US 12,314,677 B2
Method for pre-training model, device, and storage medium
Junyuan Shang, Beijing (CN); Shuohuan Wang, Beijing (CN); Siyu Ding, Beijing (CN); Yanbin Zhao, Beijing (CN); Chao Pang, Beijing (CN); and Yu Sun, Beijing (CN)
Assigned to BEIJING BAIDU NETCOM SCIENCE TECHNOLOGY CO., LTD., Beijing (CN)
Filed by BEIJING BAIDU NETCOM SCIENCE TECHNOLOGY CO., LTD., Beijing (CN)
Filed on Aug. 16, 2022, as Appl. No. 17/889,218.
Claims priority of application No. 202111260446.4 (CN), filed on Oct. 28, 2021.
Prior Publication US 2023/0040095 A1, Feb. 9, 2023
Int. Cl. G06F 40/40 (2020.01); G06F 40/289 (2020.01)

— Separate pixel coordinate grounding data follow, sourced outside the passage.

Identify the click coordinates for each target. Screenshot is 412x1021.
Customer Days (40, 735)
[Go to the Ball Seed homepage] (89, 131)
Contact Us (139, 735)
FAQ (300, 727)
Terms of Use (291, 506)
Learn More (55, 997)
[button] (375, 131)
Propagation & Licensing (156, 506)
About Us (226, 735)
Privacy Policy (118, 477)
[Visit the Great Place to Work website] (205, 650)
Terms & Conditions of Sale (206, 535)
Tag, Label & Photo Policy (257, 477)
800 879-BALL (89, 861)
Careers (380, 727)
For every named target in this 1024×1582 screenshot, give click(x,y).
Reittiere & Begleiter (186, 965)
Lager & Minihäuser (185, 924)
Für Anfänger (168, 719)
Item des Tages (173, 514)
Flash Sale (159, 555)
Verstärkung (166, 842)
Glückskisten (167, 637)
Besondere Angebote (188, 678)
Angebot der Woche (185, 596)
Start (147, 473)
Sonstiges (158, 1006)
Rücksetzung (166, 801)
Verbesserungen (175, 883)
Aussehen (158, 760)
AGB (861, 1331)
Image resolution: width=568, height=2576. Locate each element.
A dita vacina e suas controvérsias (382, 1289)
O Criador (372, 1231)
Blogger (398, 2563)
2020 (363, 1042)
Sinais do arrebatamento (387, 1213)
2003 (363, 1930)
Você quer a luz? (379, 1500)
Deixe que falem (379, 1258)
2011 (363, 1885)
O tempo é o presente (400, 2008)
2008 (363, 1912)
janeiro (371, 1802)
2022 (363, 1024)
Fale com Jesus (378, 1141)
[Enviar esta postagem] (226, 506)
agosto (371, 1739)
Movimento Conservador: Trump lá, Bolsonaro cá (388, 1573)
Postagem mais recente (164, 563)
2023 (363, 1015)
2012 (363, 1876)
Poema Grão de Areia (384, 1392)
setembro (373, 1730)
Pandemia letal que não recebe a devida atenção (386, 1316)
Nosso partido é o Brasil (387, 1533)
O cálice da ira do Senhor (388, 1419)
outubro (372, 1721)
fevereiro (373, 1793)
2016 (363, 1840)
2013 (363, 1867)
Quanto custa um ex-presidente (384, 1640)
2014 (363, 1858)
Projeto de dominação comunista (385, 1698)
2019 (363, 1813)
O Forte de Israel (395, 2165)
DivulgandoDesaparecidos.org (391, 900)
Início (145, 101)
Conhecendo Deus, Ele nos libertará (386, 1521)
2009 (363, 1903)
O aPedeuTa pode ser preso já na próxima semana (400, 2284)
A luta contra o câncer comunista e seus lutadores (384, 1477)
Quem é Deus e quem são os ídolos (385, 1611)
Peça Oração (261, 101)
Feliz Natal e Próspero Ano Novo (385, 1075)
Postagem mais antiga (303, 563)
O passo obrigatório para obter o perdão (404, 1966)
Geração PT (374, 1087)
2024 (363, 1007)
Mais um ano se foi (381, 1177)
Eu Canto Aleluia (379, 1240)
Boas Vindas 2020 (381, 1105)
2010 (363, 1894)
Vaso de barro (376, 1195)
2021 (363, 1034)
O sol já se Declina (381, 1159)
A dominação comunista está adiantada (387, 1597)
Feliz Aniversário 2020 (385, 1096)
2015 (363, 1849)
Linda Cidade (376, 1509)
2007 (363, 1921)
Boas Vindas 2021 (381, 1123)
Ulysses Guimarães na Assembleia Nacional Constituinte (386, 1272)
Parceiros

CPC G06F 40/40 (2020.01) [G06F 40/289 (2020.01)] 20 Claims
OG exemplary drawing
 
10. An electronic device, comprising:
at least one processor; and
a memory communicatively connected to the at least one processor; wherein,
the memory stores instructions executable by the at least one processor, and the instructions, when executed by the at least one processor, cause the at least one processor to perform operations, the operations comprising:
acquiring a sample natural language text;
generating N types of prompt words based on the sample natural language text, wherein N is a positive integer, and the N types comprise at least one of a task type, a topic type, a key phrase type, or a sentiment type;
generating sample input data based on the sample natural language text and the N types of prompt words; and
training an initial language model based on the sample input data, to obtain a pre-trained language model,
wherein the generating sample input data based on the sample natural language text and the N types of prompt words, comprises:
generating random sampling probabilities of the N types of prompt words respectively;
selecting, from the N types of prompt words, a prompt word whose random sampling probability is greater than a preset probability threshold;
intercepting a sample prefix text fragment from the sample natural language text; and
splicing the selected prompt word with the sample prefix text fragment to generate the sample input data.